Presumably they have to do a similar process when they add support for a language. This would just happen to be a language which was Caesar cipher of your existing language.


Yes, I believe you're right. However, I don't think they're likely to do it for a random user who wants to try a new layout given that each one of these is not a negligible calculation.


How about putting all the vowels in a middle row and the consonants in natural order?

    BCDFG
    HJKLM
    AEIOU
    NPQRS
    TVWXYZ


Or this three liner?

     B C D F G H J K L M
     ^ #  A E I O U  . ,
    N P Q R S T V W X Y Z


These proposals at least have the virtue of being easily understanadable. Getting familiar enough with either of them to use efficiently would take time, but at least you'd know where to look for the letters.
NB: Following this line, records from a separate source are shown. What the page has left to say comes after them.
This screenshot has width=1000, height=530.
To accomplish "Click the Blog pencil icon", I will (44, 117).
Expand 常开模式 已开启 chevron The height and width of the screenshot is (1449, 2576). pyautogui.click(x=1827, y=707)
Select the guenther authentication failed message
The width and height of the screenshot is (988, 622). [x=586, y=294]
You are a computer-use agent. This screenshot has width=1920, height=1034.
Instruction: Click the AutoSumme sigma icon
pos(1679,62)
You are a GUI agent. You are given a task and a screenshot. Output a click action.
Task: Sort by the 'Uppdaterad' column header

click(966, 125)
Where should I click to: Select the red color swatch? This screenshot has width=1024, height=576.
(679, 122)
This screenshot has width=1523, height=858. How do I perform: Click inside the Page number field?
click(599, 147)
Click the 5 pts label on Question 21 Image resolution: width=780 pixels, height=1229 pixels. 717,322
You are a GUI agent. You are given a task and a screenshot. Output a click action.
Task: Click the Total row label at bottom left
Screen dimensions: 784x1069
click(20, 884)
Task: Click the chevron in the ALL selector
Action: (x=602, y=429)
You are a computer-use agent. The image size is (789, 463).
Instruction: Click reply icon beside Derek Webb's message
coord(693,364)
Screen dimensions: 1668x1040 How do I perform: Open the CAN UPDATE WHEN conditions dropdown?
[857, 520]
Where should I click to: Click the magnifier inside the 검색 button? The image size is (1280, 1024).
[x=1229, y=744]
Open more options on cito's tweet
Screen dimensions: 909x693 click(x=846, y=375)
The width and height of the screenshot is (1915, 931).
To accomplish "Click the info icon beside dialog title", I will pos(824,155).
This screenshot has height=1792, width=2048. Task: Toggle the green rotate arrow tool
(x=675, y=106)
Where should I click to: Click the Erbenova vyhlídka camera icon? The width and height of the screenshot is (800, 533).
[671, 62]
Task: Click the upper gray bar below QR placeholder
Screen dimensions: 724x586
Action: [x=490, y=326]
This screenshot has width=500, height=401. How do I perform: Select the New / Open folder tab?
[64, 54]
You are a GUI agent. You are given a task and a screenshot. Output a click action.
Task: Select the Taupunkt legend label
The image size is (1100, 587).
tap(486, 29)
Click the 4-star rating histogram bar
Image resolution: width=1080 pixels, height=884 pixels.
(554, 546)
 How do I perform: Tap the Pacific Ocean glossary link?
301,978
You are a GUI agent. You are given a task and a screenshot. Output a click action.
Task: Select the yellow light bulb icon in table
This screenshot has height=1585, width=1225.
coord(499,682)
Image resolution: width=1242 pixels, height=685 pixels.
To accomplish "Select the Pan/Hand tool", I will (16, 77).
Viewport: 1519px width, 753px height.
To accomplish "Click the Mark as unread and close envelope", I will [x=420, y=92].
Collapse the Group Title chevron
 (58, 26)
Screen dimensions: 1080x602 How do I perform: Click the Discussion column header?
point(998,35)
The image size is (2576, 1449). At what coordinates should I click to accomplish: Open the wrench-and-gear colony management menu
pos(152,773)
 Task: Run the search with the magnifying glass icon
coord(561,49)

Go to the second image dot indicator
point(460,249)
That's the major downside to QWERTY (it's very arbitrary for most people) and the reason so few people are willing to switch to some other apparently-equally-arbitrary layout.

I can see how the approach here might not be that optimal in technical terms but I think there's huge value in its conceptual simplicity. I find it easy to imagine switching to it and getting up to decent speeds in a reasonably short timeframe, which is more than I can say for other layouts I've looked at over the years. Well done, both of you.